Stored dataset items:
<<<<

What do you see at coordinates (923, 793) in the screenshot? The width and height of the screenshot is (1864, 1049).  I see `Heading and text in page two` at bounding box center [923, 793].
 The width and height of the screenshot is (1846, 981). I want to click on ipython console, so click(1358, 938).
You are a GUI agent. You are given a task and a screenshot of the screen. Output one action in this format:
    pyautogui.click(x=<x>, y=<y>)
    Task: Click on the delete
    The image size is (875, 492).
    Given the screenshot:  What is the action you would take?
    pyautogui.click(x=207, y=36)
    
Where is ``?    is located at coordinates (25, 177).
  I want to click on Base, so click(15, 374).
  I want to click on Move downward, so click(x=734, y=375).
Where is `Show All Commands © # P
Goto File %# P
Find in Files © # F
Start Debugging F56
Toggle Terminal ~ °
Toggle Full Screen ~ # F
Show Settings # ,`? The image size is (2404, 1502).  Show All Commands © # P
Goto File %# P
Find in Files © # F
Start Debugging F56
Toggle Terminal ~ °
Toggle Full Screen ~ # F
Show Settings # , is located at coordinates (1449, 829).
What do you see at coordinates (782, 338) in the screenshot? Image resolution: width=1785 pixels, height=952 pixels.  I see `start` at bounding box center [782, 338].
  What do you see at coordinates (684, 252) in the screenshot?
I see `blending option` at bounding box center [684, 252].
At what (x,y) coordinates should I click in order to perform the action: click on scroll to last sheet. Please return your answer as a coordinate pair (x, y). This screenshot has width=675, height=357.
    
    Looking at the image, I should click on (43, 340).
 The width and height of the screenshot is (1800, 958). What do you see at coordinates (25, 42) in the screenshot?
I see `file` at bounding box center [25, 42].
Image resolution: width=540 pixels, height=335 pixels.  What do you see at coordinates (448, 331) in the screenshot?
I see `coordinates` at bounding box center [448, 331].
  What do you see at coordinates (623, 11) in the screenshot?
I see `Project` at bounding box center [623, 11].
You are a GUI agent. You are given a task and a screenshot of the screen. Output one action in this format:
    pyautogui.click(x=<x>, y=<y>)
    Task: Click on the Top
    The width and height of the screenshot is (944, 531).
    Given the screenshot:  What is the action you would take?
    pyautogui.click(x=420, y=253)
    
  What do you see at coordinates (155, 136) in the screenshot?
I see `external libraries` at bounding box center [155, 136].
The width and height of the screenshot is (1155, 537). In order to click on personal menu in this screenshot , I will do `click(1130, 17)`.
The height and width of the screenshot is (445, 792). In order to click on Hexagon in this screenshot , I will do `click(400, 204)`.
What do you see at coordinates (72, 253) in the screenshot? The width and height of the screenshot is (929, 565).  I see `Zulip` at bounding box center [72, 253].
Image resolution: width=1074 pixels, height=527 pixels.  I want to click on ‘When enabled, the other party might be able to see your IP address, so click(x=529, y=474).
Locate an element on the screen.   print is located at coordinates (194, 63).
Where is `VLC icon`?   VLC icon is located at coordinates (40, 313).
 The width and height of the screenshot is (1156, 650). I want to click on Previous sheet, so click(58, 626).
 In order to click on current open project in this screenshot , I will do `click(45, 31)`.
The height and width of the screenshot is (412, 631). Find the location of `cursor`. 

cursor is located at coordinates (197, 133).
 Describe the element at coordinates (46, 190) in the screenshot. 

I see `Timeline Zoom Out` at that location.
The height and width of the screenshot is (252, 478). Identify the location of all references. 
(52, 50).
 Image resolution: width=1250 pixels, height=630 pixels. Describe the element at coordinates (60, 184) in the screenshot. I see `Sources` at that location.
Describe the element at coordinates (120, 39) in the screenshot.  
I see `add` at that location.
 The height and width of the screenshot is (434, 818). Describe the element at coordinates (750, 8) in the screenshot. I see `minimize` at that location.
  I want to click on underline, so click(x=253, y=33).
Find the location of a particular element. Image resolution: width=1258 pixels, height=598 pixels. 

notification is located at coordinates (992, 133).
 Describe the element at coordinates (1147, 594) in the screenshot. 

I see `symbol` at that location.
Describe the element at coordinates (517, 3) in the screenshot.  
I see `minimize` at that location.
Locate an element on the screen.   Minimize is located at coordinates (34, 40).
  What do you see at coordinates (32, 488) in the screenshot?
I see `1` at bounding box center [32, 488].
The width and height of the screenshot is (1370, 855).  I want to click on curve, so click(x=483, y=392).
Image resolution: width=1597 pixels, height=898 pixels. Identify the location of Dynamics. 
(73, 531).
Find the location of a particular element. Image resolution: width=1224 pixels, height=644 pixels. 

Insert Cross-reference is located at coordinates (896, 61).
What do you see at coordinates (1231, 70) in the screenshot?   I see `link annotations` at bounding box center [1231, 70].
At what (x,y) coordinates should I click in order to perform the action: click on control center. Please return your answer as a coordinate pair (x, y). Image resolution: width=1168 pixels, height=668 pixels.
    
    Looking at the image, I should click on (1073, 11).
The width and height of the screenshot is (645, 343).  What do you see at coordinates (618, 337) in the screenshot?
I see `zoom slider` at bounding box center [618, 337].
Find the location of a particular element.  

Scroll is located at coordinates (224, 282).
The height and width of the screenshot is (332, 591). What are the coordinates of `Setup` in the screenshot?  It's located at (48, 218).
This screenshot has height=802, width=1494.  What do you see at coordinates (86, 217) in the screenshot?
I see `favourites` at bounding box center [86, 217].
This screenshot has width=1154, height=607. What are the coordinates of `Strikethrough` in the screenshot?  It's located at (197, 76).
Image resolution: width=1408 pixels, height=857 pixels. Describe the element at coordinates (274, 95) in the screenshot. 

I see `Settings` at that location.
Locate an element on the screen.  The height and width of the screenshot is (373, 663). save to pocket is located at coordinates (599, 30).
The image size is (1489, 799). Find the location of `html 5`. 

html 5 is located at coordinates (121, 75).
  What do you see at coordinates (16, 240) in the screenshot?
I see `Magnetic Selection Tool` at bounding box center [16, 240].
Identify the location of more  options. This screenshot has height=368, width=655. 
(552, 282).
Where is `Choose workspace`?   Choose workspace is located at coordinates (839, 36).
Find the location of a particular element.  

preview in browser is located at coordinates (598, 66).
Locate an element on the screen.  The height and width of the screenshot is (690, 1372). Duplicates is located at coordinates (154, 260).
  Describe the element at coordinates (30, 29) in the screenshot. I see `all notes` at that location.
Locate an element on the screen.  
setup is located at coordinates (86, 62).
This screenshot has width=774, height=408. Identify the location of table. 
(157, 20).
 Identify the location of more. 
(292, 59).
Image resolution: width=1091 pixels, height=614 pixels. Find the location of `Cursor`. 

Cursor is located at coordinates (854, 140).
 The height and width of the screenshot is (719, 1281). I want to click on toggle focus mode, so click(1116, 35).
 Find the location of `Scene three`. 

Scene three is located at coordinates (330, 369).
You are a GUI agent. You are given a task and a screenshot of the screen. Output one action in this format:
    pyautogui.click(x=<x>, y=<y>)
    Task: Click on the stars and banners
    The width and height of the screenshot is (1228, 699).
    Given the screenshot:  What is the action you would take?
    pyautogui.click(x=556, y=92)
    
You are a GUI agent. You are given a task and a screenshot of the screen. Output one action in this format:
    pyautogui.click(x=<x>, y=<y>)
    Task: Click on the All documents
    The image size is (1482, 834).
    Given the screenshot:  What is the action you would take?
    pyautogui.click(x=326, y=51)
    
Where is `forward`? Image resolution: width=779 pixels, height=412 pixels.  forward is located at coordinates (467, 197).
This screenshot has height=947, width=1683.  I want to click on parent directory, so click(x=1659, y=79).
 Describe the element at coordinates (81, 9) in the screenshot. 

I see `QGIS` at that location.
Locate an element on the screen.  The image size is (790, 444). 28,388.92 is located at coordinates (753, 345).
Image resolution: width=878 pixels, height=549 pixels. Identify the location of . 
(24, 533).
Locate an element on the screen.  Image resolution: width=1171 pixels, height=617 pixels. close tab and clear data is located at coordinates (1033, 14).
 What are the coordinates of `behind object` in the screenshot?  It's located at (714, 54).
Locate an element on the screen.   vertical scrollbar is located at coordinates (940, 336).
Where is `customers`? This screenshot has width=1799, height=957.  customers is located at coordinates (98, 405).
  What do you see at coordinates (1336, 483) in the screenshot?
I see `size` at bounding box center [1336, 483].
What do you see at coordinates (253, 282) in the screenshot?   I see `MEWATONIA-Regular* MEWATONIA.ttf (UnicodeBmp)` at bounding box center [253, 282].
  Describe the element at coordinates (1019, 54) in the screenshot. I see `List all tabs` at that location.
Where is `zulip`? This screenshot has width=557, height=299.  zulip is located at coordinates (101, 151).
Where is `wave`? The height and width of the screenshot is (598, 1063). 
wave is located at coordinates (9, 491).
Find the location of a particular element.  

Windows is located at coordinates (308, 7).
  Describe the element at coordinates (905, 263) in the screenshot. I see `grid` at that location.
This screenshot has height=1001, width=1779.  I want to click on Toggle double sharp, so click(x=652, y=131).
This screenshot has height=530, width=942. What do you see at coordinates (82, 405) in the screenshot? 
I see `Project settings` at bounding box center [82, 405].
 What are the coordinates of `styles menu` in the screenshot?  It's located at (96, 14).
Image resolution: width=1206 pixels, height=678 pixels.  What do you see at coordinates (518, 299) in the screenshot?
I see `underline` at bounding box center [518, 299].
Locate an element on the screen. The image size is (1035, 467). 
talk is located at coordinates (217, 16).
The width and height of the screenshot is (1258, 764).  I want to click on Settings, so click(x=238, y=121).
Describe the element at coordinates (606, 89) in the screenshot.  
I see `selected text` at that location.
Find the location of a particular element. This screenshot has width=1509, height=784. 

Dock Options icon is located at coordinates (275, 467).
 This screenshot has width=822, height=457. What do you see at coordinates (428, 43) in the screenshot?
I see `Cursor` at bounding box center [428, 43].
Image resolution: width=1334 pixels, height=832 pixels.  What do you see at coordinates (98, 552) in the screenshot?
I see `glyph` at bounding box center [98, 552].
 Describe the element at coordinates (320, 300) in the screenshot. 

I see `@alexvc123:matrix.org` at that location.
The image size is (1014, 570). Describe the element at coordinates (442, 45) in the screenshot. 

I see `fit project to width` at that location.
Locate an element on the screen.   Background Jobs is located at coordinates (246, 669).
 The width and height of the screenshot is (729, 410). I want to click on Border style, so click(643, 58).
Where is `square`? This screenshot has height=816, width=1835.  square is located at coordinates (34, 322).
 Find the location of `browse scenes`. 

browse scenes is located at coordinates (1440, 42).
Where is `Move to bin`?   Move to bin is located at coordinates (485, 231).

>>>>

● **Exercise description**:
Reproduce the items character for character, starting at the very first line and ending with the line that contains "pyautogui.click(x=207, y=36)", including that line.

● **Answer to the exercise**:
What do you see at coordinates (923, 793) in the screenshot? The width and height of the screenshot is (1864, 1049).  I see `Heading and text in page two` at bounding box center [923, 793].
 The width and height of the screenshot is (1846, 981). I want to click on ipython console, so click(1358, 938).
You are a GUI agent. You are given a task and a screenshot of the screen. Output one action in this format:
    pyautogui.click(x=<x>, y=<y>)
    Task: Click on the delete
    The image size is (875, 492).
    Given the screenshot:  What is the action you would take?
    pyautogui.click(x=207, y=36)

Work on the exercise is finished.